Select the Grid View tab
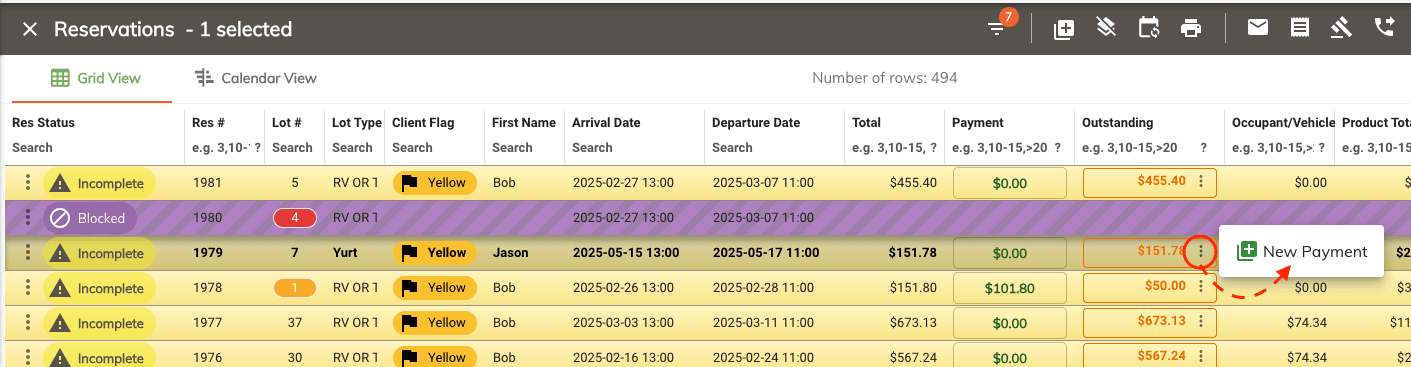The width and height of the screenshot is (1411, 367). (96, 78)
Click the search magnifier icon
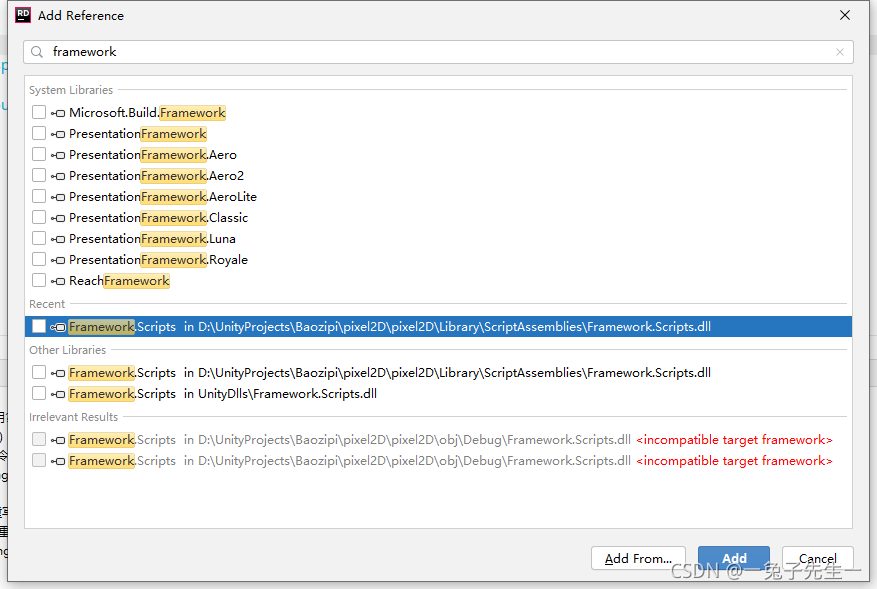The height and width of the screenshot is (589, 877). [x=37, y=52]
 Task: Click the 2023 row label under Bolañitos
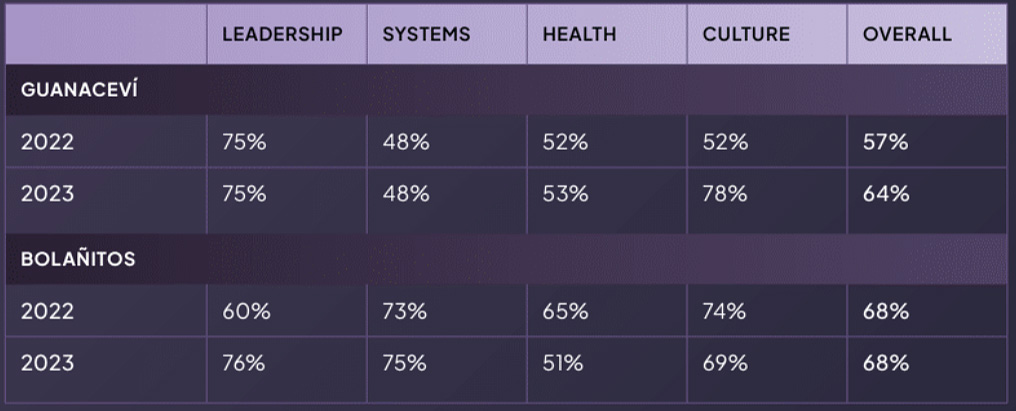point(47,364)
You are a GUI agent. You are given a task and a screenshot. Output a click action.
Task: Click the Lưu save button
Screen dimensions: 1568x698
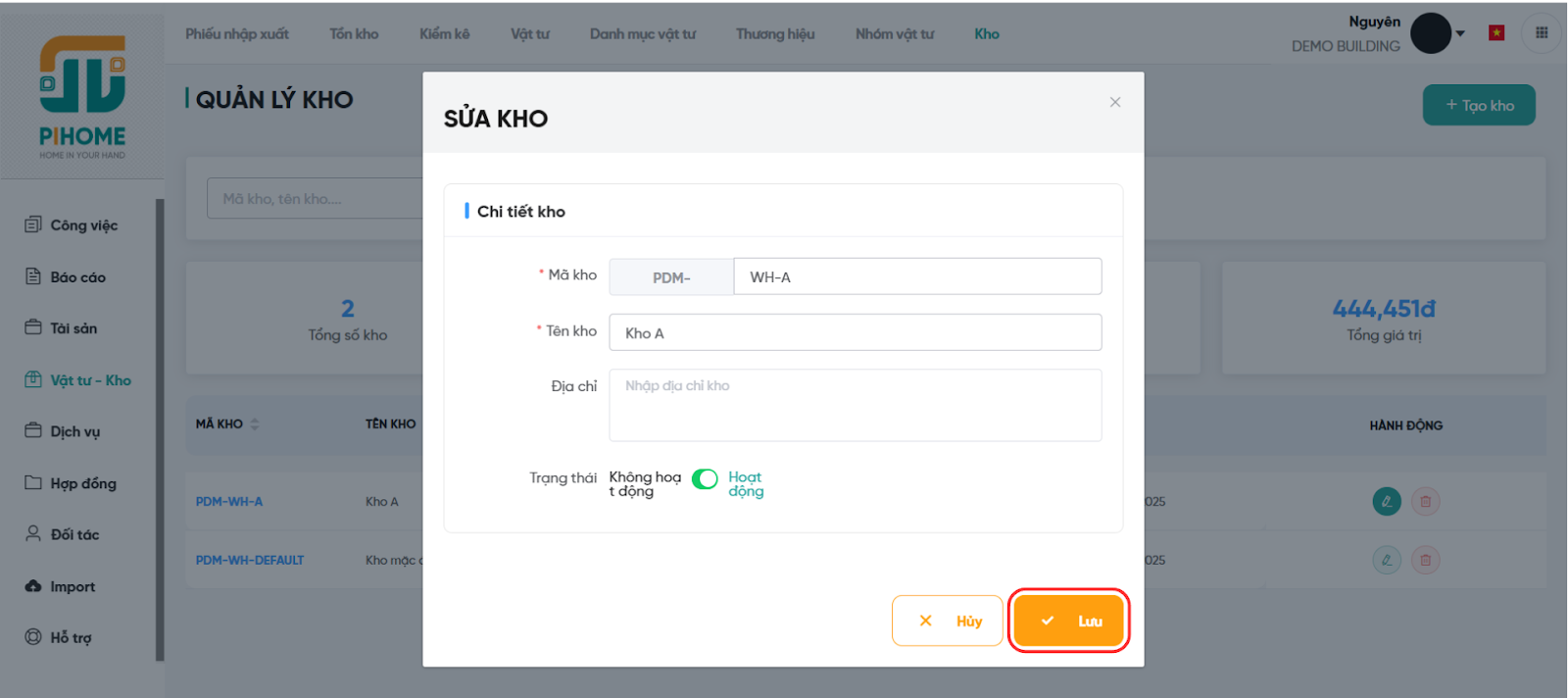click(x=1068, y=621)
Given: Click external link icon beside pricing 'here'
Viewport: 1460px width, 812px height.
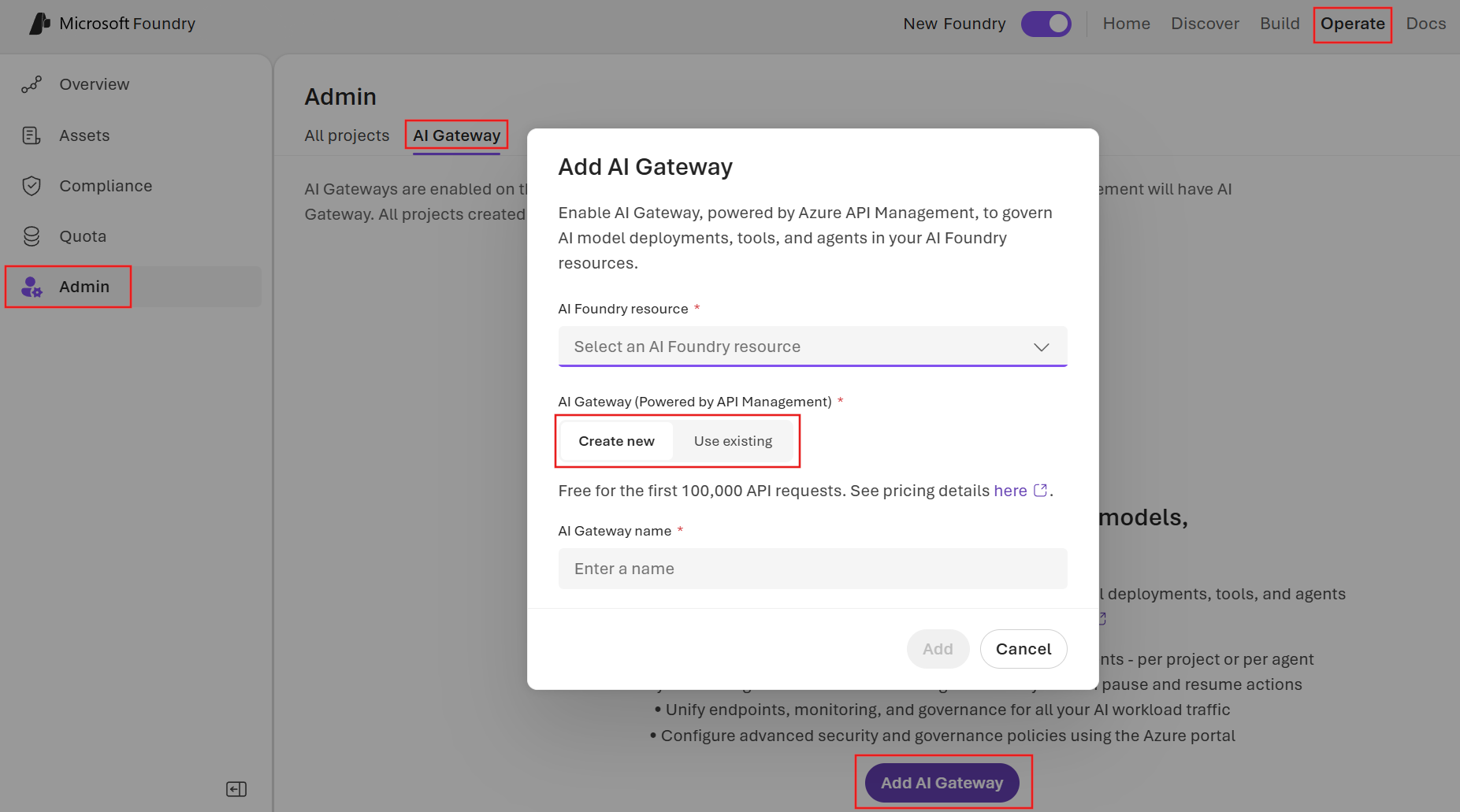Looking at the screenshot, I should (1040, 490).
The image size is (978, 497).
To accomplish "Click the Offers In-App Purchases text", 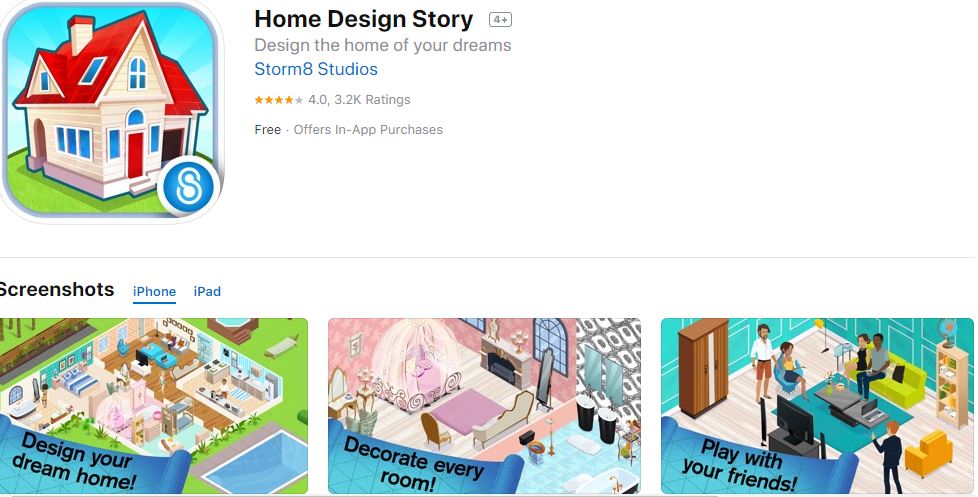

.....

> TASK BRIEF: All lines from the line with "Task: Click the Lưu save button" through the final line of the data, both included, are to be repeated exactly; no other lines and no pictures.

> EXPECTED ANSWER:
Task: Click the Lưu save button
Screen dimensions: 1568x698
click(x=1068, y=621)
Given: Click external link icon beside pricing 'here'
Viewport: 1460px width, 812px height.
Looking at the screenshot, I should (1040, 490).
The image size is (978, 497).
To accomplish "Click the Offers In-App Purchases text", 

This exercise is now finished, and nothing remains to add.